__WHAT NEEDS TO BE DONE__.
Although the listing contains pictures, reproduce only its text, exactly as written.

__GIVEN ENTRIES__.
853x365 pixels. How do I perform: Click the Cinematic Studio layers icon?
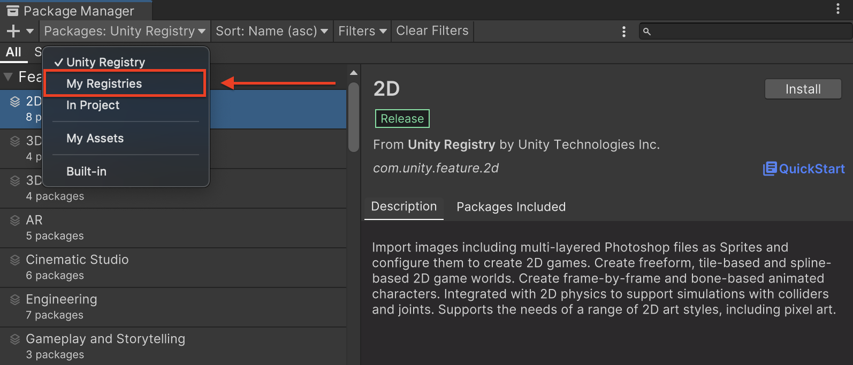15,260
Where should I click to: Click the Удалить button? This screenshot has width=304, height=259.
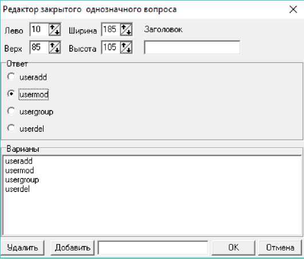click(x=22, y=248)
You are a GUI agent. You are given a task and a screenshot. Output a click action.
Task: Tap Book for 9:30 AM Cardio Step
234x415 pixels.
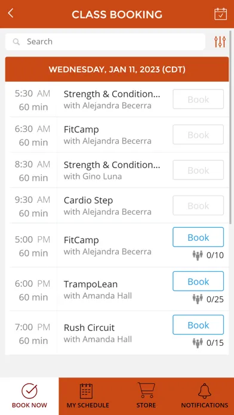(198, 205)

__RESPONSE FOR THIS EXERCISE__.
853x365 pixels. How do I perform: Click the Cinematic Studio layers icon?
15,260
Where should I click to: Click the Удалить button? This screenshot has width=304, height=259.
click(x=22, y=248)
You are a GUI agent. You are given a task and a screenshot. Output a click action.
Task: Tap Book for 9:30 AM Cardio Step
234x415 pixels.
(198, 205)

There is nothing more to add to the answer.